I was frightened by every little wave, every wrong paddle. The longer we went, the more afraid I became.
Finally, my feet couldn’t handle it anymore. I decided to try to get back on my knees again. With my husband and friend cheering me on and after many tentative attempts, I was finally able to –splash! I fell in! Before I knew it, I was completely immersed in the freezing, take your breath away, filled with muck water.
As I climbed back on the board, I couldn’t stop laughing through gasps of air because the water was so cold I kept laughing. It was as if everything shifted. Suddenly the fear was gone; the worst had happened. I practiced getting up and down a few times, knees, standing, knees, standing, and then off we went. I had the best time. The worst was over–I had made a mistake, I had fallen, and I had survived!!
Afterward, my friend said to me, “it’s too bad you didn’t fall in right away, so you could have just gotten it over with and had more time to have fun.”
So true. But in reality, had I just jumped in or forced myself to fall in, it wouldn’t have felt the same. The reason it was so powerful, so mood-altering, was that I was TRYING, and THEN I fell. I didn’t just fall in–I was trying something new, I made a mistake, I fell in, I survived. Rather than just jumping into the water from the get-go, I wish I had taken more risks earlier, tested my balance, pushed my limits.
But more than anything, I wish I had been kind to myself. I wish I had been loyal to myself. I wish while standing in the dark, damp back room, stuffing myself into the wetsuit, I had said to myself, “It is ok to be scared. It is ok to be anxious. This is all unknown, and you are with people who love you. Perfection doesn’t make it fun; being present does.” Because if I would have been kind to myself, taking more risks earlier would have been easier.
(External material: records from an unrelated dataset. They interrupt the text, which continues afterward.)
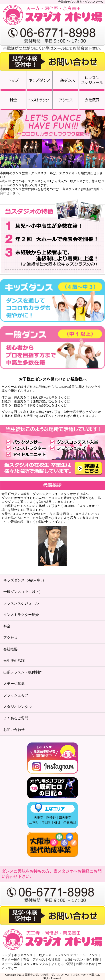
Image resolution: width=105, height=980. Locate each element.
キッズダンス (23, 955)
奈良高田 (69, 822)
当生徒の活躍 (14, 661)
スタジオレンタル (18, 706)
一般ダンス (44, 955)
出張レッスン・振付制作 (23, 672)
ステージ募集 (14, 684)
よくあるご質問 (16, 718)
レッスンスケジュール (21, 603)
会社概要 (10, 649)
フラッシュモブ (16, 695)
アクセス (10, 638)
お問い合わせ (14, 730)
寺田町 (46, 822)
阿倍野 (51, 818)
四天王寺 (65, 818)
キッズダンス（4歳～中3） (24, 580)
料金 (7, 626)
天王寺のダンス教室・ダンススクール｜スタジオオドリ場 (59, 975)
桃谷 (57, 822)
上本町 (34, 822)
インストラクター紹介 (21, 615)
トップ (6, 955)
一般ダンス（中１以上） (23, 592)
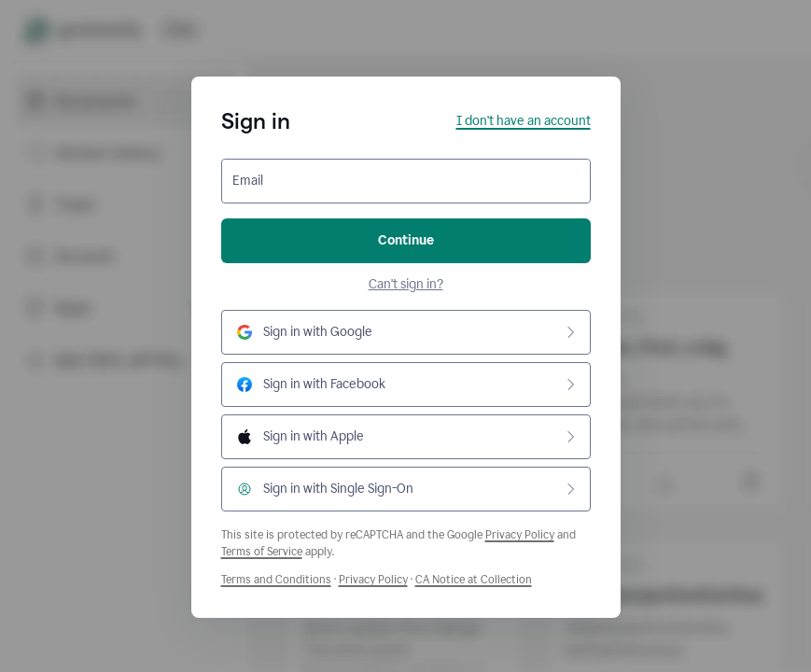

I have countless stories like this one—where my HFA pushed me to try something new despite my anxiety. This is the challenge of HFA. It pushes us. It challenges us to push past our anxiety at the price of our self-loyalty, at the price of having fun. The moral of this story isn’t don’t push yourself. The moral is when you push yourself be kind about it. Have your own back—practice self-loyalty.
Thank you, working on my hyper vigilance in case in case!! we do miss quality of life when we are scared and sometimes we don’t even know what we are scared of… hmm just in case something might happen… well it might be a nice happening too…. I liked your story. Catherine
Thanks Catherine! Vigilance is definitely something I deal with (obviously from my story–ha!) But I have come a LONG way and I know that being aware of my vigilance and my tendency to miss out on life because of it has helped me slowly, diligently overcome it. Thanks for the thoughtful comment.